Ribosomes consist of many small proteins and few large RNA molecules. Both components are necessary for ribosome functioning during translation. According to widely accepted view, bacterial ribosomes contain always the same complement of ribosomal proteins. Comparative bacterial genomics data indicates that several ribosomal proteins are encoded by multiple paralogous genes suggesting structural heterogeneity of ribosomes. In E. coli, two r-proteins bL31 and bL36 are encoded by two genes: rpmE and ykgM encode bL31 protein paralogs bL31A and bL31B, and rpmJ and ykgO encode bL36 protein paralogs bL36A and bL36B respectively.
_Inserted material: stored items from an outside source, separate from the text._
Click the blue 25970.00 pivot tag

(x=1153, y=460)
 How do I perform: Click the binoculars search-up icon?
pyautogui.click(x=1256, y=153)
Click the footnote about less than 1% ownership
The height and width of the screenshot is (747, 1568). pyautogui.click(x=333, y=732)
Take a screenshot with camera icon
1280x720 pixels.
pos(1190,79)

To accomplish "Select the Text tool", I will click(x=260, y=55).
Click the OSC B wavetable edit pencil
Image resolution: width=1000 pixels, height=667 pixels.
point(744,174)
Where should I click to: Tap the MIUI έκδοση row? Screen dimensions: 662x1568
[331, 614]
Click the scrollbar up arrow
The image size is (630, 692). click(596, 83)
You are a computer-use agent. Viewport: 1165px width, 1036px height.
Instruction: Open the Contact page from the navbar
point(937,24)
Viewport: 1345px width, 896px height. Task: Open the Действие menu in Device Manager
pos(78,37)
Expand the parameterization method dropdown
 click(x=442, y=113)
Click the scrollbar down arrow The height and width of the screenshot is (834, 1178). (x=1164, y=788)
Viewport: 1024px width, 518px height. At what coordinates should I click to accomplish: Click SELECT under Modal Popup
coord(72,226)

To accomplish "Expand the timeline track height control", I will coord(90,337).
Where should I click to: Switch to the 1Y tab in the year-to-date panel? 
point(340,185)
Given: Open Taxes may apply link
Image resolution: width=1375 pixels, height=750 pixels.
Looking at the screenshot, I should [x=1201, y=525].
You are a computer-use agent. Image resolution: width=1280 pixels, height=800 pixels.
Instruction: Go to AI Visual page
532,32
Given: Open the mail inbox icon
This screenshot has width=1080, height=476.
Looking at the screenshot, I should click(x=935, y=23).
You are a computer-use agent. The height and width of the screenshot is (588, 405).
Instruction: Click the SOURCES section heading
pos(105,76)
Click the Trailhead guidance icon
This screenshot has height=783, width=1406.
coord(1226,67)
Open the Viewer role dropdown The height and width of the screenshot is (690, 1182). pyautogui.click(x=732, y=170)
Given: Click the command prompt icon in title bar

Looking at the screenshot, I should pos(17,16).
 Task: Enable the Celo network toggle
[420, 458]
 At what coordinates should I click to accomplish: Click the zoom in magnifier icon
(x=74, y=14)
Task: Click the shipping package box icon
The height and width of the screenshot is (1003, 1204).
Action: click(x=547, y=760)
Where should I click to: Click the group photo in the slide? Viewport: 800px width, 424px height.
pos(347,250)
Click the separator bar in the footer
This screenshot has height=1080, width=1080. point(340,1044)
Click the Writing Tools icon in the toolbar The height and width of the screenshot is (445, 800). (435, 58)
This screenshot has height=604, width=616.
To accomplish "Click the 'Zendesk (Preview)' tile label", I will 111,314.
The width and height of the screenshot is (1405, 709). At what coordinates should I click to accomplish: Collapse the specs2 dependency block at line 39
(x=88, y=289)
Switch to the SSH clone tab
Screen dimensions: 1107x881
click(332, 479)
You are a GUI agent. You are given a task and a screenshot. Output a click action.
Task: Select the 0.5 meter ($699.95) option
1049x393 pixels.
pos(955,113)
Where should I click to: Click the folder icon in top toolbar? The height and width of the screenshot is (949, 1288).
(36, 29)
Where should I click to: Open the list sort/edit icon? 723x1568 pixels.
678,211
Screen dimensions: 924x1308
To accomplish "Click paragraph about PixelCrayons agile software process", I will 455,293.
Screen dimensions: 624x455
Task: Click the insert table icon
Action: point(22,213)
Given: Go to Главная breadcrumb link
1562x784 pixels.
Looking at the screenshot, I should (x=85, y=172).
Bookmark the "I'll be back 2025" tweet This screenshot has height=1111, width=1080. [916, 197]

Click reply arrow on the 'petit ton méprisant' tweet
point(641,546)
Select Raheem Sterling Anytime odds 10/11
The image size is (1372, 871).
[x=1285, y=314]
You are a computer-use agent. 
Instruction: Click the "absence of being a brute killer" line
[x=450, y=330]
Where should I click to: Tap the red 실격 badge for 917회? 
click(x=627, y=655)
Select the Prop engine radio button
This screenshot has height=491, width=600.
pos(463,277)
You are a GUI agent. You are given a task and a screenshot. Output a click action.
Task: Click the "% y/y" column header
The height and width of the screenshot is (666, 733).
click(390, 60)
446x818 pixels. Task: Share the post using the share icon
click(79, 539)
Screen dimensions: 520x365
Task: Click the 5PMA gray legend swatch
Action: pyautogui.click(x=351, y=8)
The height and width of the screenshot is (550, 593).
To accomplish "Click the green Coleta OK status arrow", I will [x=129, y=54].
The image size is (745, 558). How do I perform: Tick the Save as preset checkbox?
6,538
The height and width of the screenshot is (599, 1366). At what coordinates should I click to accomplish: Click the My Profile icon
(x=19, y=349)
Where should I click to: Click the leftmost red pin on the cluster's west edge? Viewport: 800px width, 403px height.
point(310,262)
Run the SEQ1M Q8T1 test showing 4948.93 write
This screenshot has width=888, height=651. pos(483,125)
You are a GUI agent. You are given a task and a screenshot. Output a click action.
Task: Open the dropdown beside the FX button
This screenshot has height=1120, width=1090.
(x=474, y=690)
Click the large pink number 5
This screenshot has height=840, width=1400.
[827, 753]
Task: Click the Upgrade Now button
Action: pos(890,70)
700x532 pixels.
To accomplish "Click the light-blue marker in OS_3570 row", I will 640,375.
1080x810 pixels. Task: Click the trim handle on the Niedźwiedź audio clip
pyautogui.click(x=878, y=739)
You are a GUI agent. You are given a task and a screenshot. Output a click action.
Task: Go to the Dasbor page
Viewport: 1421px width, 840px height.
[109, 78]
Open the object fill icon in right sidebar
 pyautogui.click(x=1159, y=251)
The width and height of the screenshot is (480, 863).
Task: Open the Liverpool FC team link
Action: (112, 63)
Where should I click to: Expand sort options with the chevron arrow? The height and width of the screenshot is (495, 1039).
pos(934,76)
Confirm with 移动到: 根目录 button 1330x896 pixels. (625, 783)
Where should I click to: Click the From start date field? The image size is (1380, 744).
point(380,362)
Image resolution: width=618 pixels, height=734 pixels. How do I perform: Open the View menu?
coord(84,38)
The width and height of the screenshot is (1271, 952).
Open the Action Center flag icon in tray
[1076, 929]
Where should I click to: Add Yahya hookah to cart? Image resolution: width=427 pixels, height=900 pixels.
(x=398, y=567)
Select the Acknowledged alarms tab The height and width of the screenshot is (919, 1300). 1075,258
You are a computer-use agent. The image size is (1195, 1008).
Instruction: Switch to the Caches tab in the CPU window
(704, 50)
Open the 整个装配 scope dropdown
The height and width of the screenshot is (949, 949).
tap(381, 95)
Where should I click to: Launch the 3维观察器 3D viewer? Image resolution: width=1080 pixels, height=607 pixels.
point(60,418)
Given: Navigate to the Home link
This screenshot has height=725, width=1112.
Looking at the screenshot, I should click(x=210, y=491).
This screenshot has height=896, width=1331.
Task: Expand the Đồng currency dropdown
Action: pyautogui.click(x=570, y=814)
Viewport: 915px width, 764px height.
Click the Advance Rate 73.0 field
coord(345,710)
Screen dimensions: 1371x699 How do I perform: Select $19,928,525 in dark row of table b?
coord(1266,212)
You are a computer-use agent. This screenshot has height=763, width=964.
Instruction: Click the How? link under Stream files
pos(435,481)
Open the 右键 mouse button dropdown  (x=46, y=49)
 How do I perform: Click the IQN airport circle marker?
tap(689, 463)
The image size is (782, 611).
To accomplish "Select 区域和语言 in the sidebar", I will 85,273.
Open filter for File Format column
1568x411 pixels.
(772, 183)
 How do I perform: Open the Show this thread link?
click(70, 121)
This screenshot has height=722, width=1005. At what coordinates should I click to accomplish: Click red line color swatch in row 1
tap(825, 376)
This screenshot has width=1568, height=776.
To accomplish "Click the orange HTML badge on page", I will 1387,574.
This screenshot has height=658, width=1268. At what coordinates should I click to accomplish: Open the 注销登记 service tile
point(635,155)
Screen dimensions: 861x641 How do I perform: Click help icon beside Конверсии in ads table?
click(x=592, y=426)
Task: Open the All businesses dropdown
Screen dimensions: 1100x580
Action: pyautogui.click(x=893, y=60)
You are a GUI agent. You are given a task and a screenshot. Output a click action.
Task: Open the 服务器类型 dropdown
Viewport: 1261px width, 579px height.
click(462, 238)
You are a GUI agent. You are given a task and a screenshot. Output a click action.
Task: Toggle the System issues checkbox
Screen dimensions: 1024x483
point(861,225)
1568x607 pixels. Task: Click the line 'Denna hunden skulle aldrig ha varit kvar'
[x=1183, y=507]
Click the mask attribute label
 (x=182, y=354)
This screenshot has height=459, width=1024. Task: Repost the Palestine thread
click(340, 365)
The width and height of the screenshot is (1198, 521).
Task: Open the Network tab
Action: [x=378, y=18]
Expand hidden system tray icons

We have found several similarities and differences between ribosomes of exponential and stationary growth phases by using quantitative mass spectrometry and X-ray crystallography. First, composition of ribosome associating proteins changes profoundly as cells transition from exponential to stationary growth phase. Ribosomal core proteins bL31A and bL36A are replaced by bL31B and bL36B, respectively. Second, our X-ray structure of the 70S ribosome demonstrates that bL31B and bL36B proteins have similar ribosome binding sites to their A counterparts. Third, ribosome subpopulations containing A or B paralogs existed simultaneously demonstrating that E. coli ribosomes are heterogeneous with respect to their paralogous ribosomal protein composition that changes via protein exchange.